Starting at the line that contains "Where should I" and ending at the end of the listing, arrange the listing as a two-column CSV with the headers "instruction" and "answer", one row for each text and its answer. Put each value in a single quoted field with line breaks turned into spaces, and leave the pictures out.
▬▬▬
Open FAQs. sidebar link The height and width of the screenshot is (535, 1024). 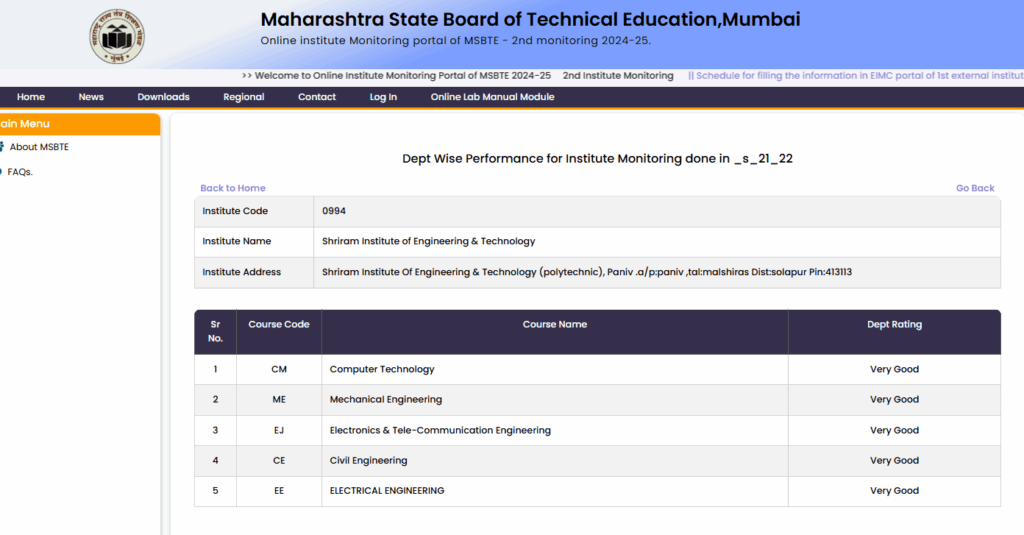pyautogui.click(x=20, y=172)
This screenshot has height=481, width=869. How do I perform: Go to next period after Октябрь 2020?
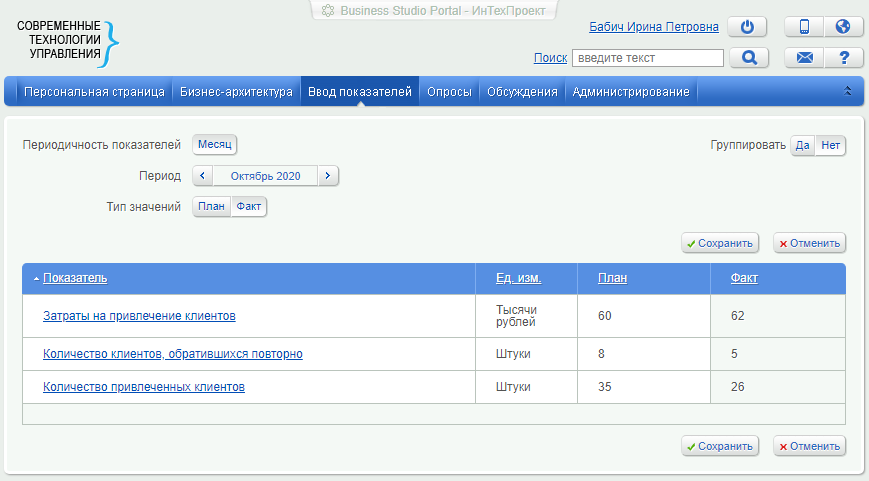coord(328,176)
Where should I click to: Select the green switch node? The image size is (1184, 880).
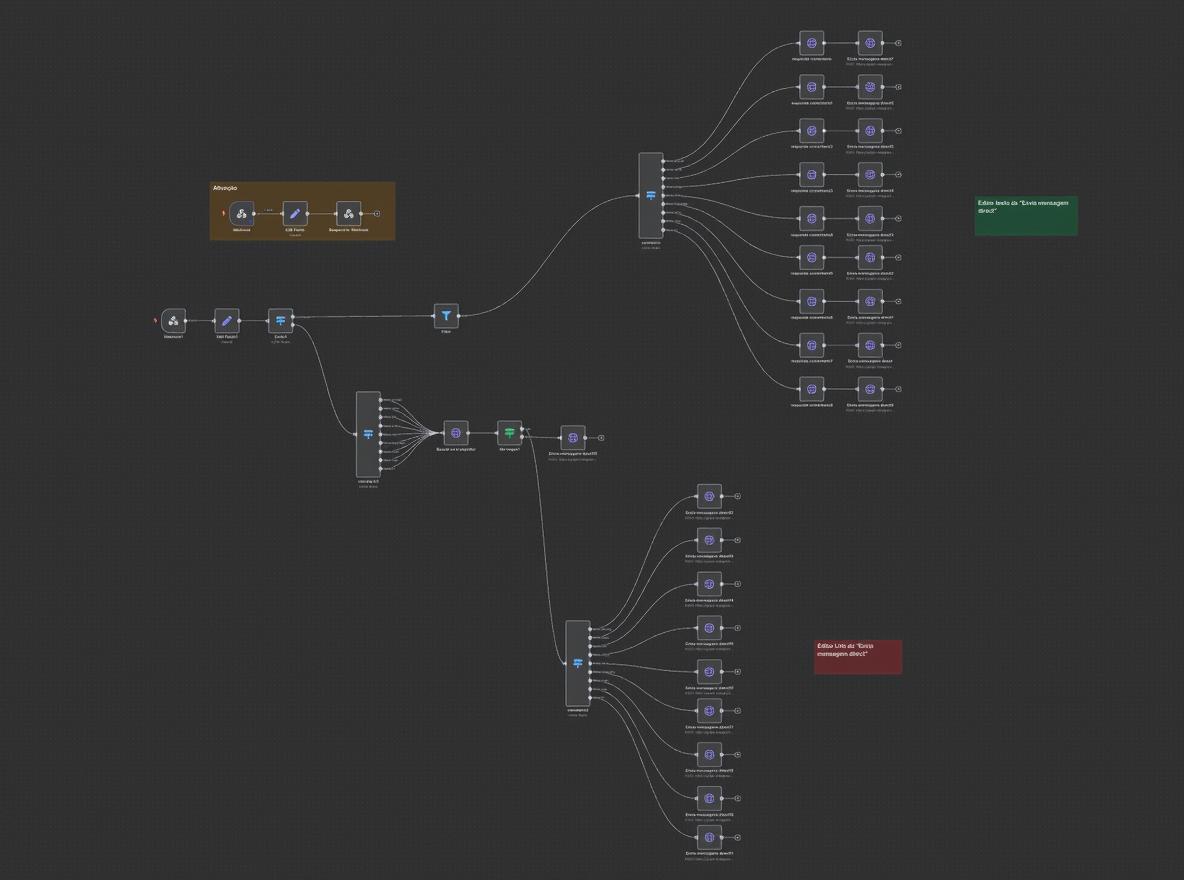510,433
▬▬▬
=== COMPLETED EXERCISE ===
instruction,answer
"Where should I click to: Select the green switch node? The image size is (1184, 880).","510,433"